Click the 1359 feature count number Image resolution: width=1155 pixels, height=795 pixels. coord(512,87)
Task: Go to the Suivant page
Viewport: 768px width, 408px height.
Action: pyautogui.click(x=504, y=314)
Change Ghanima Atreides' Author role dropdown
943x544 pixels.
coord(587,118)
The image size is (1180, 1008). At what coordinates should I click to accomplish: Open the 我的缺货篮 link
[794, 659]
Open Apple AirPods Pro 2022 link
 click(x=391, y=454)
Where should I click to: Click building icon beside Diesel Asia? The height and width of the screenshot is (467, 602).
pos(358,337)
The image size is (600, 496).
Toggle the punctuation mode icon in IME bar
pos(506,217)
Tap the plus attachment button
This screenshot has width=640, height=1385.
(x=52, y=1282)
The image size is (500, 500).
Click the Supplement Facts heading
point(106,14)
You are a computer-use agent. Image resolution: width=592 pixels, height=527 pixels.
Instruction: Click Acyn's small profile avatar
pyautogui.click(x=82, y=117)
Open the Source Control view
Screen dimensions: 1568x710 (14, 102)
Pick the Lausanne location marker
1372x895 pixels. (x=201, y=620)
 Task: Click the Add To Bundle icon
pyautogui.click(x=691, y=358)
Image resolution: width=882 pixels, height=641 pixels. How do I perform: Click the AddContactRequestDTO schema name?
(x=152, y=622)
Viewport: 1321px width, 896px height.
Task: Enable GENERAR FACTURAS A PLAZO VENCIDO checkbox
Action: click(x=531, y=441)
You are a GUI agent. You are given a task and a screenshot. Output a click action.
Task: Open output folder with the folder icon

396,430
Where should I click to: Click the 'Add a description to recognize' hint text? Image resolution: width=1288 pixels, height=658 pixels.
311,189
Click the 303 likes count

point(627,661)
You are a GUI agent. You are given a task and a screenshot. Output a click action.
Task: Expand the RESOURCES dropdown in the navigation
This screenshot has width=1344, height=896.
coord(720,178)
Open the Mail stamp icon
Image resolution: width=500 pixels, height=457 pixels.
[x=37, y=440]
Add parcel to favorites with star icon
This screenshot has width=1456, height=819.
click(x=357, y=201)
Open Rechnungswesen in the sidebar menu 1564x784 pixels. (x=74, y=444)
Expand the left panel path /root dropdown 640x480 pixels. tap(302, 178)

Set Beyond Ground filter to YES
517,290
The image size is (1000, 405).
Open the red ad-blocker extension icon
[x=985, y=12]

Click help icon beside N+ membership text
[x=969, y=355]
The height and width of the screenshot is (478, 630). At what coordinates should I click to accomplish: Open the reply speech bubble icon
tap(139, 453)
==================================================
Keep to the lines from the one containing "Open the red ad-blocker extension icon" to the end of the entries above, and retype them exactly.

Open the red ad-blocker extension icon
[x=985, y=12]

Click help icon beside N+ membership text
[x=969, y=355]
The height and width of the screenshot is (478, 630). At what coordinates should I click to accomplish: Open the reply speech bubble icon
tap(139, 453)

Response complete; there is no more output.